[REQUIREMENT]
Format the lines below as a JSON list of strings, with one string per line and any blank lines omitted.

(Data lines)
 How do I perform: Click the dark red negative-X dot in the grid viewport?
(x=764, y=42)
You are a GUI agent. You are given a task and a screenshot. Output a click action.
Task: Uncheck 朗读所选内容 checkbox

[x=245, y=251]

[WRITTEN ANSWER]
[
  " How do I perform: Click the dark red negative-X dot in the grid viewport?",
  "(x=764, y=42)",
  "You are a GUI agent. You are given a task and a screenshot. Output a click action.",
  "Task: Uncheck 朗读所选内容 checkbox",
  "[x=245, y=251]"
]